In the first half of 2022, the NSUN team took some time to reflect on how we work, why we do the work we do, and the spaces we work in.
As we grow, we want to think about our place in a rapidly shifting landscape. Lived experience appears to be climbing to the top of many agendas, but user-led organisations like NSUN remain outliers.
In policy settings, lived experience is often tokenised or co-opted, othered, and not truly heard. The complexities of marginalised identities and communities are often erased. We wanted to reflect on our role within the mental health ecosystem, and think about who we are serving by attempting to formulate policy within current structures and silos. We also wanted time and space to think about the personal cost of doing this work.
At the same time, we wanted to reflect on our role as an infrastructure organisation for grassroots community groups. Many don’t explicitly describe themselves as user-led, or as being primarily mental health-focussed. Most understand mental health intersectionally. None see their work as an add-on to statutory services. Their centre of gravity is their own self-defined community and that community’s specific needs.
Traditional funding and capacity-building structures currently keep these groups precarious, excluding them from funding streams due to capacity, funding, or evidence requirements. We want to meet groups where they are at. We want to honour their mission and make the case for the often-invisible labour of grassroots groups to be valued, understood, and funded.

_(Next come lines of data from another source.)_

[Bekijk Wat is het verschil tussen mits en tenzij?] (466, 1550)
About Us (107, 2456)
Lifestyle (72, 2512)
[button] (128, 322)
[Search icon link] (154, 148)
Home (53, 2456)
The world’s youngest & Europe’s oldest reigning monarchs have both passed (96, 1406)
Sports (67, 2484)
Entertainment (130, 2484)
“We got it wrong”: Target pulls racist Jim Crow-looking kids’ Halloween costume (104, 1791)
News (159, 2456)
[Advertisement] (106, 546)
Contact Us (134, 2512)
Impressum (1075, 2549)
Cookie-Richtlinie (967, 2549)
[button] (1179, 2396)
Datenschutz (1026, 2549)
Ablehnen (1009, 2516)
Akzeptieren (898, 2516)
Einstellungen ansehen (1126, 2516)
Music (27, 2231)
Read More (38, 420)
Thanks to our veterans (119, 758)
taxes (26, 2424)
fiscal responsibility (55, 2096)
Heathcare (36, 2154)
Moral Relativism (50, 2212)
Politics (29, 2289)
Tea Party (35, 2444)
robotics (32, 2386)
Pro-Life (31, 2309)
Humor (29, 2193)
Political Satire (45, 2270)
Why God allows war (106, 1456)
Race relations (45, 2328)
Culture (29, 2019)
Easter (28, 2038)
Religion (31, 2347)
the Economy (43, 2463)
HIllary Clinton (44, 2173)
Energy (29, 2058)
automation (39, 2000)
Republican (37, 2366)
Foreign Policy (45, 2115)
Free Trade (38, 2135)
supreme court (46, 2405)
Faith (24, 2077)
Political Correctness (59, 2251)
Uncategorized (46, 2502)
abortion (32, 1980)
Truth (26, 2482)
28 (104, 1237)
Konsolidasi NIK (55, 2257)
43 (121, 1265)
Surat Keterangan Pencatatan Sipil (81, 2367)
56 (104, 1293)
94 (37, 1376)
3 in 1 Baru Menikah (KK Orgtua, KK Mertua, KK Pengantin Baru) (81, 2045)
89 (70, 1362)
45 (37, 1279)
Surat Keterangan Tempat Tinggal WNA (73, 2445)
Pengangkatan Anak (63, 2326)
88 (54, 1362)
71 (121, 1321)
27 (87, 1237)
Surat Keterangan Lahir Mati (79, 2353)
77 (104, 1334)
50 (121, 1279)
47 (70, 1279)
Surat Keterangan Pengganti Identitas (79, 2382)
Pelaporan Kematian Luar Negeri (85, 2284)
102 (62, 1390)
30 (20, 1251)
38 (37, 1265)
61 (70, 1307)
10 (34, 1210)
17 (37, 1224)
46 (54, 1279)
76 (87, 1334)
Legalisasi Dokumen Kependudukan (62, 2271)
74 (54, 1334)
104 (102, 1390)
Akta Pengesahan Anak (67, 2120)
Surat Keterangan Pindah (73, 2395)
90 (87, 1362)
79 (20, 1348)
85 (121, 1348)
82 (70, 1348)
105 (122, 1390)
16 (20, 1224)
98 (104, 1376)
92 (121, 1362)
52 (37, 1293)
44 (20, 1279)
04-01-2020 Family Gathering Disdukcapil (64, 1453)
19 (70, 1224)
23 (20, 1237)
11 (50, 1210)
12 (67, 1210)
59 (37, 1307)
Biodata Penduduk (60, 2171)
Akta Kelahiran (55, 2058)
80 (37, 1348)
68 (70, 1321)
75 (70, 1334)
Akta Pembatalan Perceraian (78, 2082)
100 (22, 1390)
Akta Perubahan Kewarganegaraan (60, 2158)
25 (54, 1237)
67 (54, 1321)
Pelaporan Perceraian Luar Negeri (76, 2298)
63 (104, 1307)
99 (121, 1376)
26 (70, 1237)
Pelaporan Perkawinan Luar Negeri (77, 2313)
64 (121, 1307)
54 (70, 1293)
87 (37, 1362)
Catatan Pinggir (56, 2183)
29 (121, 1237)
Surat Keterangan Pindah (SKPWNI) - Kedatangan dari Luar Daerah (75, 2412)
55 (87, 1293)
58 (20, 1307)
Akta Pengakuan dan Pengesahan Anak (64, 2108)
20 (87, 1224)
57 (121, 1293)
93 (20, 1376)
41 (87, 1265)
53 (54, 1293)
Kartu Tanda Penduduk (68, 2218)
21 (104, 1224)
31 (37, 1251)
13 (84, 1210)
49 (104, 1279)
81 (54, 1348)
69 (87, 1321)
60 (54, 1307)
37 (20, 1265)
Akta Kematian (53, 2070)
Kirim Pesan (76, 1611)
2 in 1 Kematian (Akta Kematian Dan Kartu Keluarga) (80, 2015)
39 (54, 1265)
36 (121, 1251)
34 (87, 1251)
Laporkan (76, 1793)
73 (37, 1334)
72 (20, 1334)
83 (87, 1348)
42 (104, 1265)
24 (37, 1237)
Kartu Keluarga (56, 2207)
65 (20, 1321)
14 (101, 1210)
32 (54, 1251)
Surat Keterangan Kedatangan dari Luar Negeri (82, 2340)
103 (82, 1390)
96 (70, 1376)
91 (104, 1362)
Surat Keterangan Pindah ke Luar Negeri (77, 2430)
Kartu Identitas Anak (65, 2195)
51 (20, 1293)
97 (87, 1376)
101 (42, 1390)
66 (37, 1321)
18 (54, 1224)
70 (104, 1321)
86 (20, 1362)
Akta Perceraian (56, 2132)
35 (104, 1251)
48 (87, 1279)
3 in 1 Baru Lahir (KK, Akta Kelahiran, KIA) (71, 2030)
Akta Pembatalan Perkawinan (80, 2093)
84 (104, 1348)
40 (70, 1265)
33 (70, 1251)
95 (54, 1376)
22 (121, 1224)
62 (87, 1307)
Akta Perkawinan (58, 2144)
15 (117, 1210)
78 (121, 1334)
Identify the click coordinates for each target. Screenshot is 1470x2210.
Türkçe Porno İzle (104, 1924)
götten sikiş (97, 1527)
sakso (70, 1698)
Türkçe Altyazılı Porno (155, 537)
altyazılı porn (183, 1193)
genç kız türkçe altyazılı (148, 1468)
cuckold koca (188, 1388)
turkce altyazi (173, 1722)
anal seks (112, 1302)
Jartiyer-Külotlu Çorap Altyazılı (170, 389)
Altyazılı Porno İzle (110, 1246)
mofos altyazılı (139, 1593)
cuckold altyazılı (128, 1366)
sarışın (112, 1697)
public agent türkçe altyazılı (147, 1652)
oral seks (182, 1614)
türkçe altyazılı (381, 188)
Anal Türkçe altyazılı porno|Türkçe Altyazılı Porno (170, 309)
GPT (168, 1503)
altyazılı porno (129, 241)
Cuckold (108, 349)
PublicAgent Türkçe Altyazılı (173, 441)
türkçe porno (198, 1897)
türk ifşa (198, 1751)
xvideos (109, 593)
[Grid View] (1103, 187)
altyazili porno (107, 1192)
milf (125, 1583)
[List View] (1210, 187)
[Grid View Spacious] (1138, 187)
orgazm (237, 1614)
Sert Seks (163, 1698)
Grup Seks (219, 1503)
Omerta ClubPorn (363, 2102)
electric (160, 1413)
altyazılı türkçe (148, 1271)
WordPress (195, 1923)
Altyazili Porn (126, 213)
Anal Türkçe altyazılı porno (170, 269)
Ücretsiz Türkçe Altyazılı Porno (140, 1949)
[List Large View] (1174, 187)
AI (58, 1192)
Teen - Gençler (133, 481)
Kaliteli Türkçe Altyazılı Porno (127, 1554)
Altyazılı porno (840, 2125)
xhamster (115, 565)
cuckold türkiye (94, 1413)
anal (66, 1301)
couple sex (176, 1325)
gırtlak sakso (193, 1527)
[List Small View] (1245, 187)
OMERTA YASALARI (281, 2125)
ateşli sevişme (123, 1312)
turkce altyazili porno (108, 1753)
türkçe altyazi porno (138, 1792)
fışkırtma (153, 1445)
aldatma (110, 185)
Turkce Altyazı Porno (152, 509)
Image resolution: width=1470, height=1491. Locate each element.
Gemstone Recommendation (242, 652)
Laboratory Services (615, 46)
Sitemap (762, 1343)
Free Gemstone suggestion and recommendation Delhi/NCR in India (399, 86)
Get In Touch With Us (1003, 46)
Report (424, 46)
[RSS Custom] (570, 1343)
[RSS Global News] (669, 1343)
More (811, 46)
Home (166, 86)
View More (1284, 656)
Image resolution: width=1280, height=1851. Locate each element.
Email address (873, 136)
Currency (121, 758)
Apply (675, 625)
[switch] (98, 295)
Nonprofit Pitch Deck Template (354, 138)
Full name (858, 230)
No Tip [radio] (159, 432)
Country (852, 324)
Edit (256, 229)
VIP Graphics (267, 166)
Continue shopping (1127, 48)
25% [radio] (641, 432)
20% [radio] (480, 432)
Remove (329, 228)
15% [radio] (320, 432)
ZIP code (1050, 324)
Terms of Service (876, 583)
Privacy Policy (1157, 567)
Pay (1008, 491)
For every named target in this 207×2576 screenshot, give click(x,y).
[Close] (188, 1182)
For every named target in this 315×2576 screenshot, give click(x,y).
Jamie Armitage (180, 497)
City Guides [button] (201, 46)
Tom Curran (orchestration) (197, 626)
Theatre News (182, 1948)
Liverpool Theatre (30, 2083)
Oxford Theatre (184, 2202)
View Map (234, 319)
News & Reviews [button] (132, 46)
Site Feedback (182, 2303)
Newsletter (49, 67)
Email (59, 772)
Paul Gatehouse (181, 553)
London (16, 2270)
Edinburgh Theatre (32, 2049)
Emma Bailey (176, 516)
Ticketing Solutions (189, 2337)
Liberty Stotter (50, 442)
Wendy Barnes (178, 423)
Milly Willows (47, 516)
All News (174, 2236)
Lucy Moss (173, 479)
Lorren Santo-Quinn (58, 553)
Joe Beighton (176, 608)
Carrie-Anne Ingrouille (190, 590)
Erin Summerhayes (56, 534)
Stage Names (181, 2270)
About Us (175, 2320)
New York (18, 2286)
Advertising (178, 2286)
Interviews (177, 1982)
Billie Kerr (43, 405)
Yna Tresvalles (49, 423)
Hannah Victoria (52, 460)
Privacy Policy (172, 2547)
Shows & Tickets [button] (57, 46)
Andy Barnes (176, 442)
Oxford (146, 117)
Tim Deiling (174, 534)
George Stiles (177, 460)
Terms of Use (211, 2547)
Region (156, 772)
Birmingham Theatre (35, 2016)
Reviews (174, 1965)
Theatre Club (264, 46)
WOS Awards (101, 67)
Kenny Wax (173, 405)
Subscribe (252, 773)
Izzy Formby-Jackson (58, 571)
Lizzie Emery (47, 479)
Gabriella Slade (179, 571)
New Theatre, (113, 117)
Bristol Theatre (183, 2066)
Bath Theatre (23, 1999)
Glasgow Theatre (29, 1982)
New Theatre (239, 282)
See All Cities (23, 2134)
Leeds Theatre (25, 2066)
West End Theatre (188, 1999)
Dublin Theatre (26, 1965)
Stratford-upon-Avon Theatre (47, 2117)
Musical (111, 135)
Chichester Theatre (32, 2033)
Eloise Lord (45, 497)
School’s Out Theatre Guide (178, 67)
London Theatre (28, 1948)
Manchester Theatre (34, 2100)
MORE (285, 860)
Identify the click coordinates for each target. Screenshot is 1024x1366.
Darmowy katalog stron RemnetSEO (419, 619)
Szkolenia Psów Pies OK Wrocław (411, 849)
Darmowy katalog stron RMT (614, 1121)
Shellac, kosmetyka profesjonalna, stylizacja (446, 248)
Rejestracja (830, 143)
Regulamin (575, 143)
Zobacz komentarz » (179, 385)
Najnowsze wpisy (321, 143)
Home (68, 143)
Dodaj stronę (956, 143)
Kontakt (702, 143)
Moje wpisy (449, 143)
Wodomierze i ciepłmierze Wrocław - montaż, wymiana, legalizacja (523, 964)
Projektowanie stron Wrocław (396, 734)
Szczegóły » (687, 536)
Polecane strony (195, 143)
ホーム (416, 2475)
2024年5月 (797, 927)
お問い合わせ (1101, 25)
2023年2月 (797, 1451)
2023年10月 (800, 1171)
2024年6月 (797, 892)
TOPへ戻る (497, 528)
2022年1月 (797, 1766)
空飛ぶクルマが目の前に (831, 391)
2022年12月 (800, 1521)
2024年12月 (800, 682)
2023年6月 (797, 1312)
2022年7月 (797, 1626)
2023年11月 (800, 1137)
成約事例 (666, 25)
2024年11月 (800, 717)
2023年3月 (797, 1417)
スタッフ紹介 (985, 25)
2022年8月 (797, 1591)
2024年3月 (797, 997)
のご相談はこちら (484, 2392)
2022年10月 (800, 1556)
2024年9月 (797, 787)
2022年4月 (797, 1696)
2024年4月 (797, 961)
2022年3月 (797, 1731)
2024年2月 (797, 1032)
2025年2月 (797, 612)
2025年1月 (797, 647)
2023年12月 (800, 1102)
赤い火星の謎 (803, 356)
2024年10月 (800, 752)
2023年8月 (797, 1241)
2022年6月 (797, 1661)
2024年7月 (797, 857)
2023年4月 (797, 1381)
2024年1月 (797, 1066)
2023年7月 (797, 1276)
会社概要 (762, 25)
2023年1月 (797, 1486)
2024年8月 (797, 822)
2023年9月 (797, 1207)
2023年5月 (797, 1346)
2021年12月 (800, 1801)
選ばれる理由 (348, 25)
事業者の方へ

Throughout our reflective process, we formulated a Theory of Change that clarified our priorities and long term goals. We want to share some of the key points that emerged from this. In the coming weeks, we will share more of our thinking through written pieces by staff on our specific areas of work, to be published on the News page of our website..
Themes of work
- Knowledge: we want to build, amplify and distribute the knowledge that is held by people with lived experience of mental ill-health, distress and trauma
- Collaboration: we want to create collaborative spaces with members and partners through coalitions and networks to build momentum and sustainability for the work. We hope to build nurturing conditions within mental health work that prioritise care
- Voice: we want to build an alternative approach to mental health policy work, challenging traditional silos, unjust hierarchies of evidence, and harmful demands for data and visibility. This comes at a time where the external environment is one of hostile and unjust structures, systems and legislation
- Resourcing: we want to work with funders, and act as a microfunder to redistribute resources to grassroots user-led groups and establish better practice
Long term hopes
By working on these themes as our priorities, we hope to contribute towards the following long term goals:
- For the plurality of lived experiences to be centred in the mental health space and acknowledged as legitimate knowledge
- For collective power to be built, sustained and exercised by grassroots groups
- For re-imagined mental health policy structures
- For the redistribution of power and resource in mental health
What we don’t do
Thinking critically about what we do not do went hand in hand with thinking about the work we do. A seat at the policy table comes at a cost. Too often, we are asked to be “the voice” of all survivors and service users in decision-making settings, when there is no such thing as one survivor and service user voice.
We recognise that our participation in certain processes or initiatives can often inadvertently validate or legitimise harmful work. We can end up not being heard, ticking someone else’s inclusion box, and perpetuating the status quo.
We have created a decision-making matrix to help us decide which work we should be taking on, clarifying what we can change and what we need to focus on. This work is still emerging, and these questions will change. We recognise that we have a lot to learn as we seek to put this into practice and we won’t always get it right. Some of the questions we are asking ourselves when considering taking on new pieces of work include:
- Is the work ethical?
- Is there scope to meaningfully influence as part of this work or effect change for our members?
- Where the work involves sharing or collecting people’s experiences with significant emotional or other investment, is the likelihood of people’s lived experience being heard proportionate?
- Is another organisation better placed to do this work?
We want our work moving forwards to be underpinned by a set of guiding principles, including:
- Centering lived experience in its plurality and acknowledging lived experience as a legitimate form of knowledge
- Prioritising self-determination in mental health care
- Committing to transformative justice and structural changes that transform the material conditions of people’s lives
- Open ways of working together: being rooted in collaboration; encouraging generosity, care and uncertainty in our ways of working
As a user-led organisation, we bring to the mental health sector a focus on lived experience and a commitment to social justice. We sit in a unique place, between the grassroots and the mainstream, and at the intersection of health, disability, and human rights. We have a renewed focus on racial and migrant justice.
We remain a network of community groups and people who have experience of mental distress, ill-health, or trauma. With our refreshed strategic direction, we hope to model different ways of working, reject harmful traditional policy structures, resist external pressures, and ground ourselves firmly in working with members towards the redistribution of power and resources in mental health and beyond.
We are not one voice: we are a network of many. While we as an organisation may campaign or take a stand on policy issues, informed by what we hear from our membership, we do not have – nor do we seek – the authority to speak on behalf of anyone. Our aim is to strengthen, amplify, and build connections with and between grassroots groups and people with lived experience so that they can create meaningful change for their and our communities.
We want to thank Lena Mohamed, who facilitated our reflection process and formulated our new Theory of Change. Thank you to NSUN members for your wisdom, insights, and inspirational ways of working: our thinking is grounded in what we have learned from you.